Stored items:
========================================================================

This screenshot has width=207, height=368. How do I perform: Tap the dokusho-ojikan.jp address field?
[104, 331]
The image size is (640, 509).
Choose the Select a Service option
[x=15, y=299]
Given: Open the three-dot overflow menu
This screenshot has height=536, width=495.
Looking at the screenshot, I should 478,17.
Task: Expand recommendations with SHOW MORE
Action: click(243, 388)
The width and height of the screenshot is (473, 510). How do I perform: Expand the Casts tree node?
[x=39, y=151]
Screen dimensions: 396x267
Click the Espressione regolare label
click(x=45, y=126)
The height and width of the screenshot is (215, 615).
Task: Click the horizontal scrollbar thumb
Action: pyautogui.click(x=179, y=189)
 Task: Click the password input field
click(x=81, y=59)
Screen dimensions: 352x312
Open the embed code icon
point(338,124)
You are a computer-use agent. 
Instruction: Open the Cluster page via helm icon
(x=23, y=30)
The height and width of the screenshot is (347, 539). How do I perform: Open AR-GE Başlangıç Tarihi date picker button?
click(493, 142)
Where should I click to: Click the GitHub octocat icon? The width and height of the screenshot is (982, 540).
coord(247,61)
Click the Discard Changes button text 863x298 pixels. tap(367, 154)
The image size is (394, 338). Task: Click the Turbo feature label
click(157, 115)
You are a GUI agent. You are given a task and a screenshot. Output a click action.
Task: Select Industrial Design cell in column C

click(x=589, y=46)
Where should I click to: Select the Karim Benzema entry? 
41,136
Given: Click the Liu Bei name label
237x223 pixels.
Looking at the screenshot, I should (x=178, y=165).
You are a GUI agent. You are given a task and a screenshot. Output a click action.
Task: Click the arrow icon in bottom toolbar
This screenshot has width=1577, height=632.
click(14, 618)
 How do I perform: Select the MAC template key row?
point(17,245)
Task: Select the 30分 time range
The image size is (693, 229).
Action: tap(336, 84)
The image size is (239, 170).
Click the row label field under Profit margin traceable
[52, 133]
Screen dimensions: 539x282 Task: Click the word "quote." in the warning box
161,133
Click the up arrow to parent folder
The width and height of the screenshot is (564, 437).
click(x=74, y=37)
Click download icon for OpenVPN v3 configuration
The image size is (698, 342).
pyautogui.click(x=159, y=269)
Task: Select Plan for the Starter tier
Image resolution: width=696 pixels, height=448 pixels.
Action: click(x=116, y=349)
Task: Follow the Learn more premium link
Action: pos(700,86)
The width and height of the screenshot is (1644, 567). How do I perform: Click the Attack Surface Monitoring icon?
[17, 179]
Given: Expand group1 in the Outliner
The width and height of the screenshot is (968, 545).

========================================================================

__Aim of the exercise__: Could you set down exactly the lines above, from the one containing "The width and height of the screenshot is (1644, 567)." through the last, including both and nothing else?

__Exercise answer__:
The width and height of the screenshot is (1644, 567). How do I perform: Click the Attack Surface Monitoring icon?
[17, 179]
Given: Expand group1 in the Outliner
The width and height of the screenshot is (968, 545).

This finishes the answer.